▸ EXCERPTED DATA:
*** Begin section ***

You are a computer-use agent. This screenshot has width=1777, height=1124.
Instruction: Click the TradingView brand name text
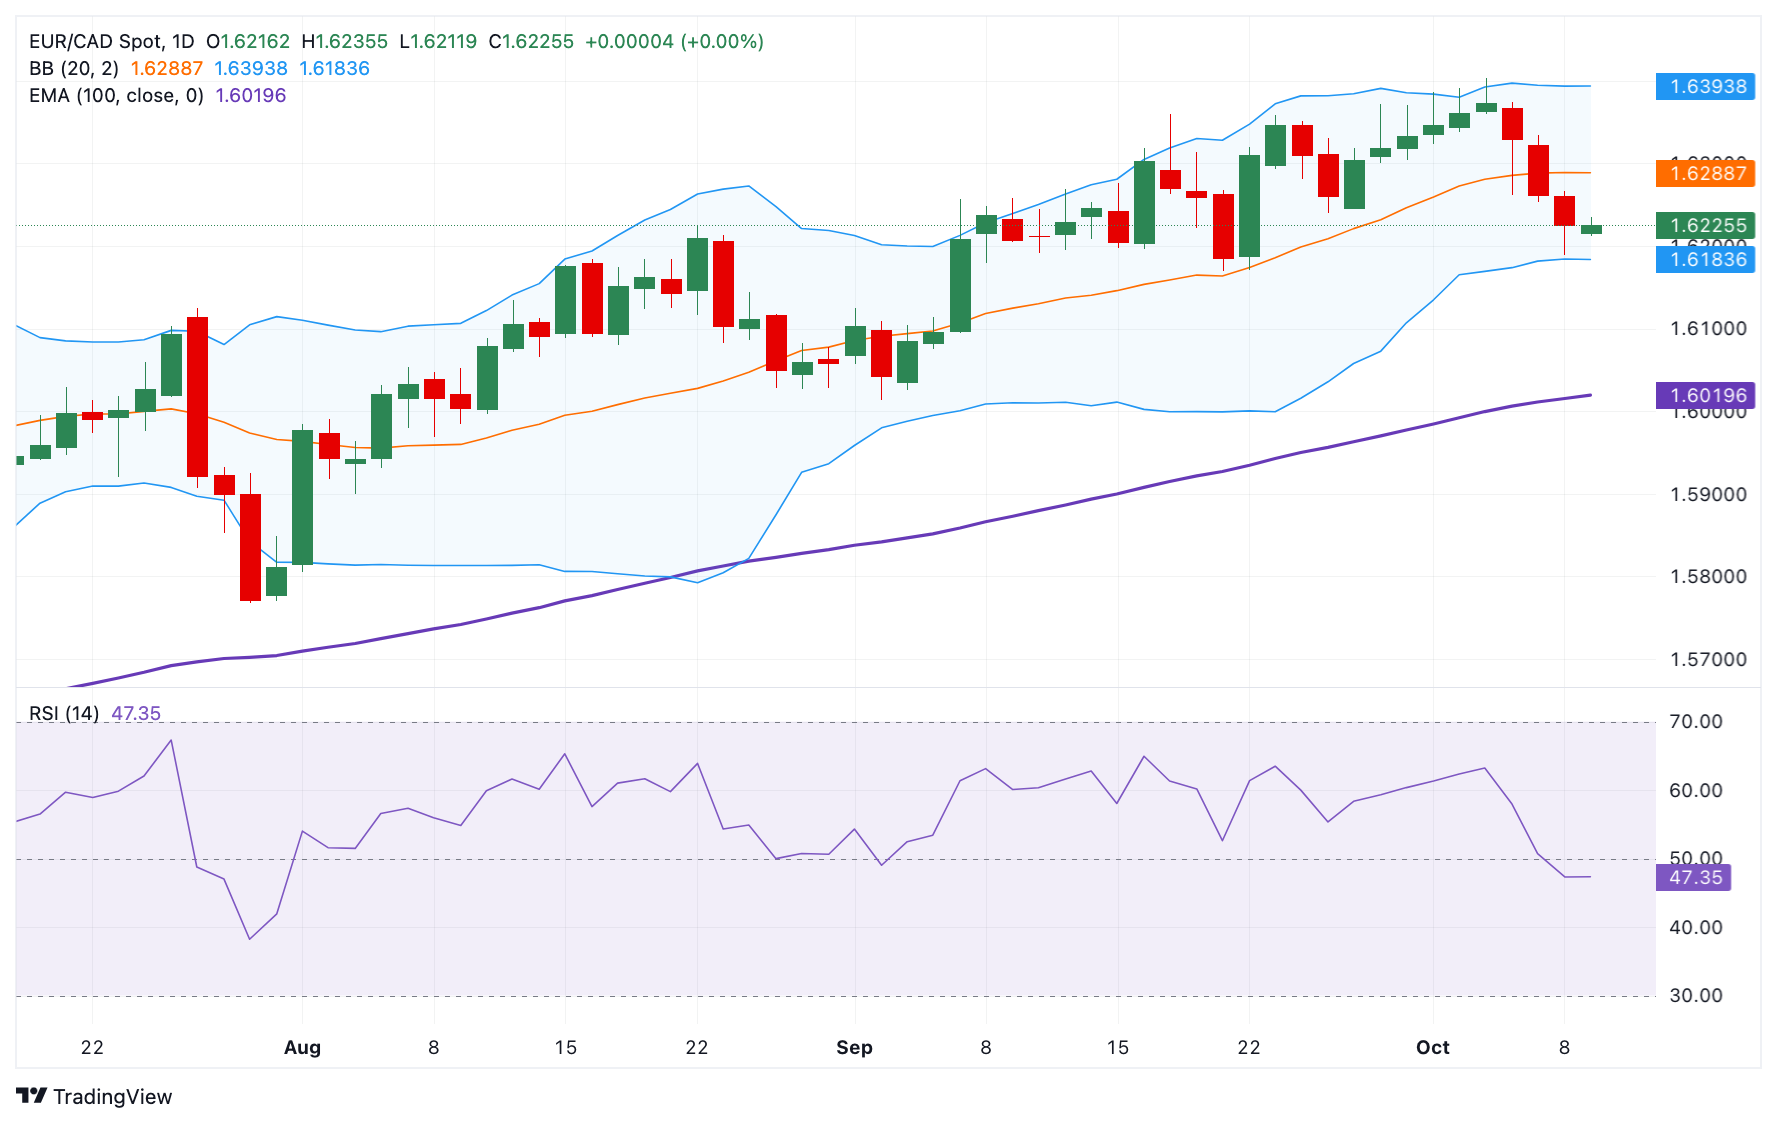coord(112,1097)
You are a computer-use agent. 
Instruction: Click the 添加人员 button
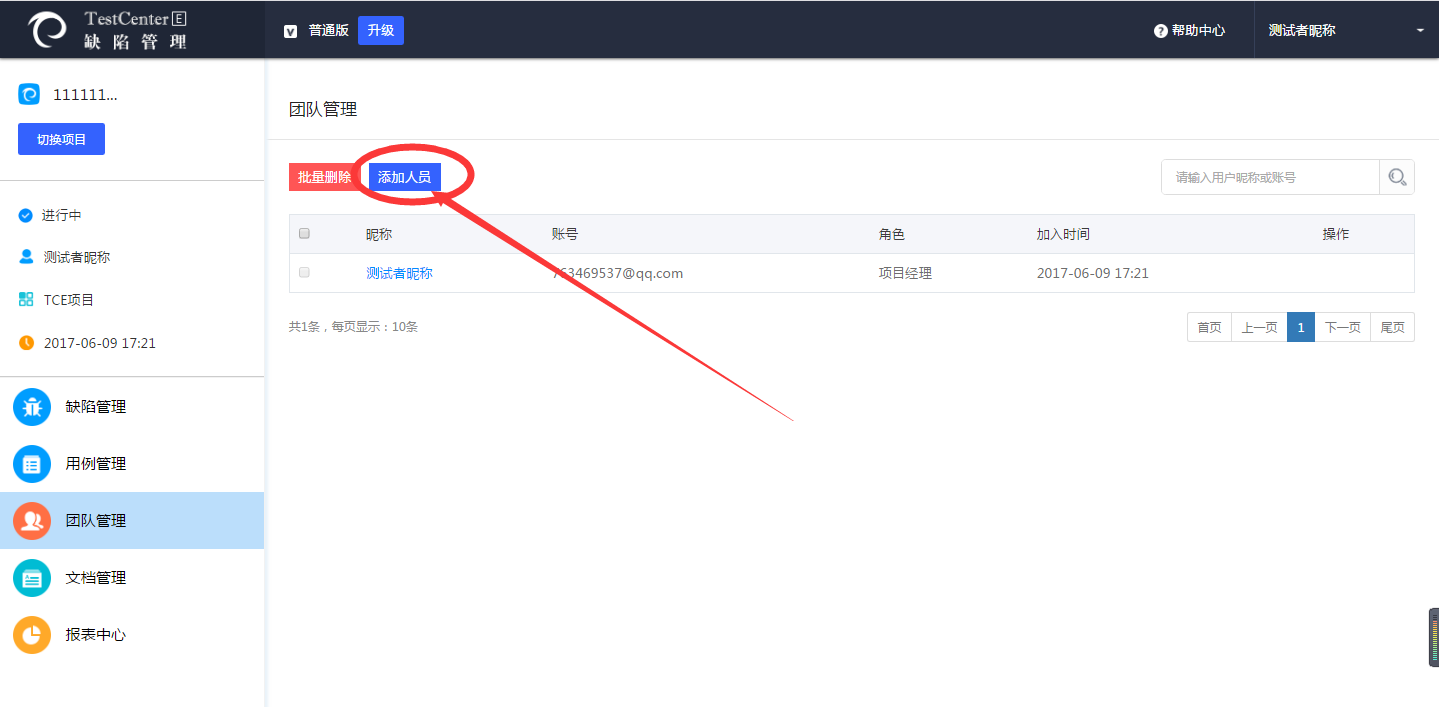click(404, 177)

*** End section ***

▸ PROBLEM DESCRIPTION: Print each record exactly as it stands, skipping the pictures.

▸ REPLY:
You are a computer-use agent. This screenshot has width=1777, height=1124.
Instruction: Click the TradingView brand name text
coord(112,1097)
You are a computer-use agent. 
Instruction: Click the 添加人员 button
click(404, 177)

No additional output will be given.